感度も同時に見る必要がある。ATH-R30xは36Ωと低めだが感度が92dB/mWと控えめで、鳴らしやすさは数字ほど有利ではない。逆にMDR-M1は50Ωと高いものの感度が102dB/mWあるため、必要な出力は相殺される方向になる。「Ωが低い=鳴らしやすい」という単純な読み方は成立しない、と整理しておきたい。

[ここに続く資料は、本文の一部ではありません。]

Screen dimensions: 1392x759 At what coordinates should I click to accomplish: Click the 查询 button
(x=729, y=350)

なお感度の表記単位が機種によって違う点にも注意が必要になる。G PRO X 2の87.8dB SPL@1mW & 1cmは測定条件を明示した書き方で、dB/mW表記の3機種とそのまま横並びで比較できるものではない。
デスクに組み込むときの分岐点
同じデスクで使う前提でも、判断は用途で分かれる。
- 在宅勤務でWeb会議が多い:マイクが必要になるためワイヤレスNC型かゲーミング型。前者は本体内蔵マイク、後者は着脱式ブームマイクという違いがある
- 音を出せない時間帯に作業する:遮音が要るため密閉側。据え置きなら有線のモニター型のほうがバッテリー管理が不要になる
- 長時間つけっぱなしにする:質量が効く。210g〜254gの3機種と、345gのゲーミング型では前提が変わる
- 同居人がいる部屋で使う:開放型は音漏れが前提のため選びにくい
スピーカーとの併用を考えるなら、音を出せる時間帯はスピーカー、出せない時間帯はヘッドホンという切り替えも成立する。スピーカー側の選択肢はPCスピーカーの選び方にまとめている。

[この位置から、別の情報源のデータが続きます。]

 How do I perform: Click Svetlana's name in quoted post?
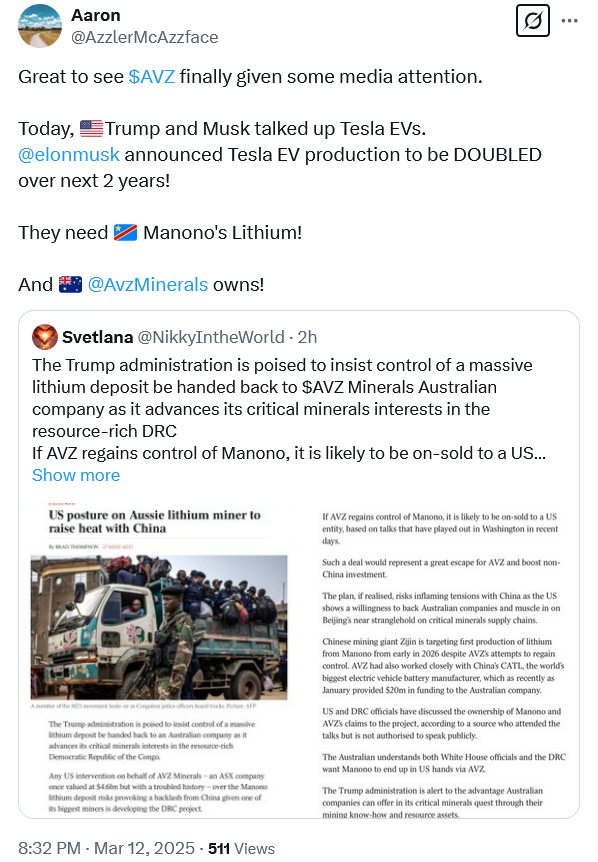[97, 337]
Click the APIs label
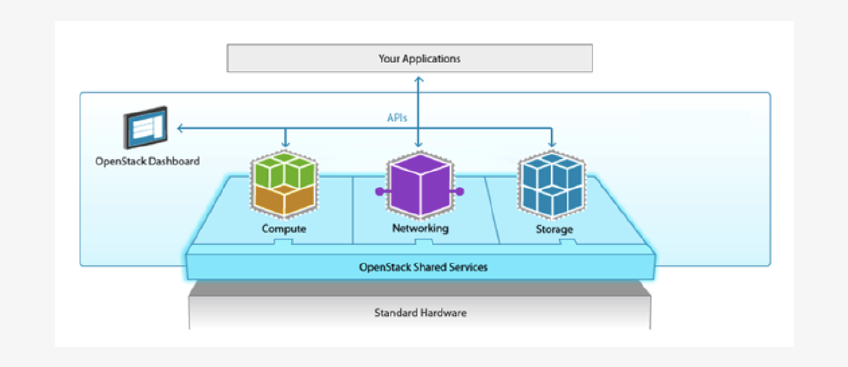This screenshot has width=848, height=367. [396, 117]
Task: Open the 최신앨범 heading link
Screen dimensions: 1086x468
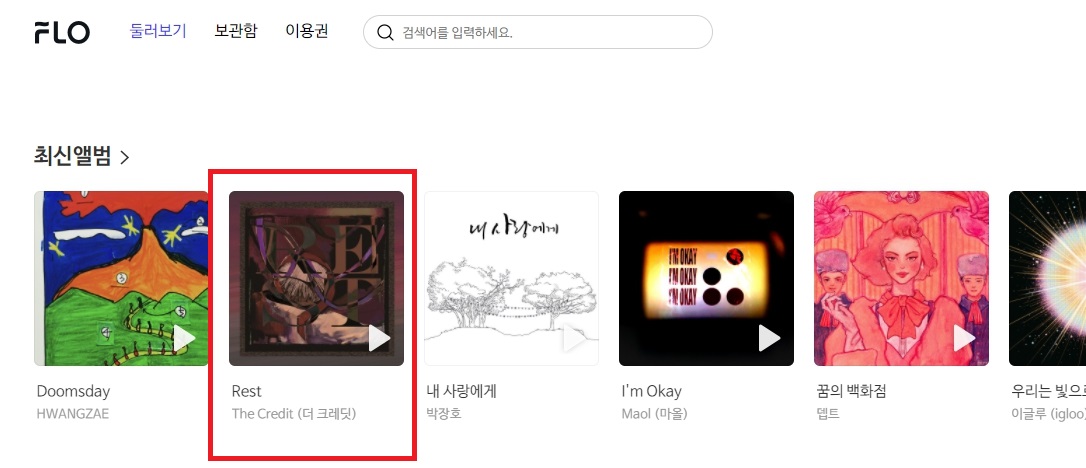Action: (x=72, y=156)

USB-C1本で完結させたい場合、有線モニター型はアナログ接続のためUSB-C変換アダプターかオーディオインターフェースが1つ増える。ポートの取り合いという観点では、ワイヤレス型のほうがデスク上の配線は減る。
気になる点
ワイヤレスNC型とゲーミング型はバッテリーを内蔵しているため、3年〜5年の時間軸ではバッテリー劣化が避けられない。連続使用時間30時間や50時間という数字は新品時の値であり、経年で短くなる前提で見る必要がある。有線のモニター型と開放型にはこの問題がないかわりに、ケーブルの断線というリスクが入れ替わりで乗る。MDR-M1のように着脱式ケーブルであれば交換で対応できる。
もう1点、ワイヤレスNC型のノイズキャンセリングは低い周波数の定常音に強く、人の話し声のように変動する音には効きにくい。オフィスの空調音は消えても、隣の会話が消えるとは限らない、という前提で見ておきたい。
まとめ
ヘッドホン選びで先に決めるべきは、音の好みよりも「密閉か開放か」「ワイヤレスか有線か」の2軸になる。移動と在宅を兼ねるならワイヤレスNC型、机に固定して遮音が要るなら密閉型モニター、自室で長時間の音楽鑑賞やミックスをするなら開放型、遅延とマイクを重視するならゲーミングワイヤレスという整理ができる。
価格は18,150円から59,400円まで3倍以上の幅があるが、これは性能の序列ではなく用途の違いによるものと読み取れる。開放型の18,150円は遮音とワイヤレスをあきらめた結果の価格であり、同じ土俵の廉価版ではない。